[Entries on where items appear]
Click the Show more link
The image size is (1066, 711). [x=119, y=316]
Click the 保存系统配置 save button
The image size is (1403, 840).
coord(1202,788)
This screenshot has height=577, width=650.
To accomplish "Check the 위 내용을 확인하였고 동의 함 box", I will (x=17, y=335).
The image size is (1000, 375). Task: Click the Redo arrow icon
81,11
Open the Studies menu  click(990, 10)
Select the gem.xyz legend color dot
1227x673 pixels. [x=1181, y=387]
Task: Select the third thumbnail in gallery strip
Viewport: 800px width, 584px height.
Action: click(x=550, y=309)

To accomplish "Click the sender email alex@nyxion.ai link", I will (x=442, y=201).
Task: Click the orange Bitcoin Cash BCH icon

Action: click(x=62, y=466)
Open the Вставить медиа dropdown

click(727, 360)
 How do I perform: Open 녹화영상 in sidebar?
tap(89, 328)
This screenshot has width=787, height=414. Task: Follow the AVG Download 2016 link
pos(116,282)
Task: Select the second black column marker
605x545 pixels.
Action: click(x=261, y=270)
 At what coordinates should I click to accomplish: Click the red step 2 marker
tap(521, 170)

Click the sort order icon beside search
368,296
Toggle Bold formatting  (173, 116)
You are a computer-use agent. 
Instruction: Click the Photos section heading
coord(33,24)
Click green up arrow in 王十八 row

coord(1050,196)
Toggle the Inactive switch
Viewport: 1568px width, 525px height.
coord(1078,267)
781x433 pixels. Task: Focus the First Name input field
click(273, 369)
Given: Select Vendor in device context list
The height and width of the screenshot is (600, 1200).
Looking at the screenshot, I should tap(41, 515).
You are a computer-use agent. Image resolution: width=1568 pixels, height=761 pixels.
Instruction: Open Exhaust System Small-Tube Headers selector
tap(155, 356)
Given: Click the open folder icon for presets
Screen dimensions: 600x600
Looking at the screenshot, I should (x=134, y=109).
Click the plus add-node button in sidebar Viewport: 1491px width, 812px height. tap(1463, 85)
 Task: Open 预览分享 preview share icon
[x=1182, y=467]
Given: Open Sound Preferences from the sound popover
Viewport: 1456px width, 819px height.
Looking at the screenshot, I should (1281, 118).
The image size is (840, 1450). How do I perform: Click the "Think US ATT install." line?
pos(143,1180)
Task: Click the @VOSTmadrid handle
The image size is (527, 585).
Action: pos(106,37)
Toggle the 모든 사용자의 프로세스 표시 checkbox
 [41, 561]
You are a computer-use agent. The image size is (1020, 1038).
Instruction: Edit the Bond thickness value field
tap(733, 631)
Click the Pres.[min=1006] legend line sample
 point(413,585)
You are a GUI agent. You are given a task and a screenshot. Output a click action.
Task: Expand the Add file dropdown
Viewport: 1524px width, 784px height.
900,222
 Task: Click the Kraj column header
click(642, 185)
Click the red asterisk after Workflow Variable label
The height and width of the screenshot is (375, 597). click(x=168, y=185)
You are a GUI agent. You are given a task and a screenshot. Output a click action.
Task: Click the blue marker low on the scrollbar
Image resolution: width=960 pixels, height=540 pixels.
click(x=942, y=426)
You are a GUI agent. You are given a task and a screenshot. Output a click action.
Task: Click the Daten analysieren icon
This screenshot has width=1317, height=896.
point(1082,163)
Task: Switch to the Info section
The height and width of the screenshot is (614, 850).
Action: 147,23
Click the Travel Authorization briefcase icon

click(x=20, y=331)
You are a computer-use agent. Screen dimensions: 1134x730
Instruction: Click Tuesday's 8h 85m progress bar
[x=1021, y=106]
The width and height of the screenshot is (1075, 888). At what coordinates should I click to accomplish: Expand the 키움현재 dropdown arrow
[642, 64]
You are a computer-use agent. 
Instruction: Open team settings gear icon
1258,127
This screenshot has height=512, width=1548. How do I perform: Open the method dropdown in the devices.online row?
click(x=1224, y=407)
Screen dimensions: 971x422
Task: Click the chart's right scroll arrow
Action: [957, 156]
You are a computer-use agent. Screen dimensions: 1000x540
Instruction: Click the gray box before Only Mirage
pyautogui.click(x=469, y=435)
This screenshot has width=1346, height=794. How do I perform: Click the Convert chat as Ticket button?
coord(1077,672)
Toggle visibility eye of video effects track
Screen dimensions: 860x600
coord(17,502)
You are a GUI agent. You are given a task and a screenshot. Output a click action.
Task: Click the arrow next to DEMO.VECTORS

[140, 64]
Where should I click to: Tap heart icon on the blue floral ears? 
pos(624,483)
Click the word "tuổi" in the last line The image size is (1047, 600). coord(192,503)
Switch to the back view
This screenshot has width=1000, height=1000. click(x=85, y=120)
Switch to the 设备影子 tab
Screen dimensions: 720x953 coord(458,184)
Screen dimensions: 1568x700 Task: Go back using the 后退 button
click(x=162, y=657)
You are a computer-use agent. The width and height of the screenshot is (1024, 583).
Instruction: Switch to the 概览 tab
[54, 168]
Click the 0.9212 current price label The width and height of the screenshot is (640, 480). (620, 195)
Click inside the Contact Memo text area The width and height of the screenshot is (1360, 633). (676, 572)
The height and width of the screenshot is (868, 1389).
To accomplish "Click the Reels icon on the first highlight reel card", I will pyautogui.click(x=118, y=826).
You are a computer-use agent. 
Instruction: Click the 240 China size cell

→ Work required:
Revise the records so that every "computer-use agent" reads "screen assistant", leaving everything else unchanged.

→ Exercise answer:
Click the Show more link
The image size is (1066, 711). [x=119, y=316]
Click the 保存系统配置 save button
The image size is (1403, 840).
coord(1202,788)
This screenshot has height=577, width=650.
To accomplish "Check the 위 내용을 확인하였고 동의 함 box", I will (x=17, y=335).
The image size is (1000, 375). Task: Click the Redo arrow icon
81,11
Open the Studies menu  click(990, 10)
Select the gem.xyz legend color dot
1227x673 pixels. [x=1181, y=387]
Task: Select the third thumbnail in gallery strip
Viewport: 800px width, 584px height.
Action: click(x=550, y=309)

To accomplish "Click the sender email alex@nyxion.ai link", I will (x=442, y=201).
Task: Click the orange Bitcoin Cash BCH icon

Action: click(x=62, y=466)
Open the Вставить медиа dropdown

click(727, 360)
 How do I perform: Open 녹화영상 in sidebar?
tap(89, 328)
This screenshot has width=787, height=414. Task: Follow the AVG Download 2016 link
pos(116,282)
Task: Select the second black column marker
605x545 pixels.
Action: click(x=261, y=270)
 At what coordinates should I click to accomplish: Click the red step 2 marker
tap(521, 170)

Click the sort order icon beside search
368,296
Toggle Bold formatting  (173, 116)
You are a screen assistant. 
Instruction: Click the Photos section heading
coord(33,24)
Click green up arrow in 王十八 row

coord(1050,196)
Toggle the Inactive switch
Viewport: 1568px width, 525px height.
coord(1078,267)
781x433 pixels. Task: Focus the First Name input field
click(273, 369)
Given: Select Vendor in device context list
The height and width of the screenshot is (600, 1200).
Looking at the screenshot, I should tap(41, 515).
You are a screen assistant. Image resolution: width=1568 pixels, height=761 pixels.
Instruction: Open Exhaust System Small-Tube Headers selector
tap(155, 356)
Given: Click the open folder icon for presets
Screen dimensions: 600x600
Looking at the screenshot, I should (x=134, y=109).
Click the plus add-node button in sidebar Viewport: 1491px width, 812px height. tap(1463, 85)
 Task: Open 预览分享 preview share icon
[x=1182, y=467]
Given: Open Sound Preferences from the sound popover
Viewport: 1456px width, 819px height.
Looking at the screenshot, I should (1281, 118).
The image size is (840, 1450). How do I perform: Click the "Think US ATT install." line?
pos(143,1180)
Task: Click the @VOSTmadrid handle
The image size is (527, 585).
Action: pos(106,37)
Toggle the 모든 사용자의 프로세스 표시 checkbox
 [41, 561]
You are a screen assistant. The image size is (1020, 1038).
Instruction: Edit the Bond thickness value field
tap(733, 631)
Click the Pres.[min=1006] legend line sample
 point(413,585)
You are a GUI agent. You are given a task and a screenshot. Output a click action.
Task: Expand the Add file dropdown
Viewport: 1524px width, 784px height.
900,222
 Task: Click the Kraj column header
click(642, 185)
Click the red asterisk after Workflow Variable label
The height and width of the screenshot is (375, 597). click(x=168, y=185)
You are a GUI agent. You are given a task and a screenshot. Output a click action.
Task: Click the blue marker low on the scrollbar
Image resolution: width=960 pixels, height=540 pixels.
click(x=942, y=426)
You are a GUI agent. You are given a task and a screenshot. Output a click action.
Task: Click the Daten analysieren icon
This screenshot has width=1317, height=896.
point(1082,163)
Task: Switch to the Info section
The height and width of the screenshot is (614, 850).
Action: 147,23
Click the Travel Authorization briefcase icon

click(x=20, y=331)
You are a screen assistant. Screen dimensions: 1134x730
Instruction: Click Tuesday's 8h 85m progress bar
[x=1021, y=106]
The width and height of the screenshot is (1075, 888). At what coordinates should I click to accomplish: Expand the 키움현재 dropdown arrow
[642, 64]
You are a screen assistant. 
Instruction: Open team settings gear icon
1258,127
This screenshot has height=512, width=1548. How do I perform: Open the method dropdown in the devices.online row?
click(x=1224, y=407)
Screen dimensions: 971x422
Task: Click the chart's right scroll arrow
Action: [957, 156]
You are a screen assistant. Screen dimensions: 1000x540
Instruction: Click the gray box before Only Mirage
pyautogui.click(x=469, y=435)
This screenshot has width=1346, height=794. How do I perform: Click the Convert chat as Ticket button?
coord(1077,672)
Toggle visibility eye of video effects track
Screen dimensions: 860x600
coord(17,502)
You are a GUI agent. You are given a task and a screenshot. Output a click action.
Task: Click the arrow next to DEMO.VECTORS

[140, 64]
Where should I click to: Tap heart icon on the blue floral ears? 
pos(624,483)
Click the word "tuổi" in the last line The image size is (1047, 600). coord(192,503)
Switch to the back view
This screenshot has width=1000, height=1000. click(x=85, y=120)
Switch to the 设备影子 tab
Screen dimensions: 720x953 coord(458,184)
Screen dimensions: 1568x700 Task: Go back using the 后退 button
click(x=162, y=657)
You are a screen assistant. The width and height of the screenshot is (1024, 583).
Instruction: Switch to the 概览 tab
[54, 168]
Click the 0.9212 current price label The width and height of the screenshot is (640, 480). (620, 195)
Click inside the Contact Memo text area The width and height of the screenshot is (1360, 633). (676, 572)
The height and width of the screenshot is (868, 1389).
To accomplish "Click the Reels icon on the first highlight reel card", I will pyautogui.click(x=118, y=826).
You are a screen assistant. 
Instruction: Click the 240 China size cell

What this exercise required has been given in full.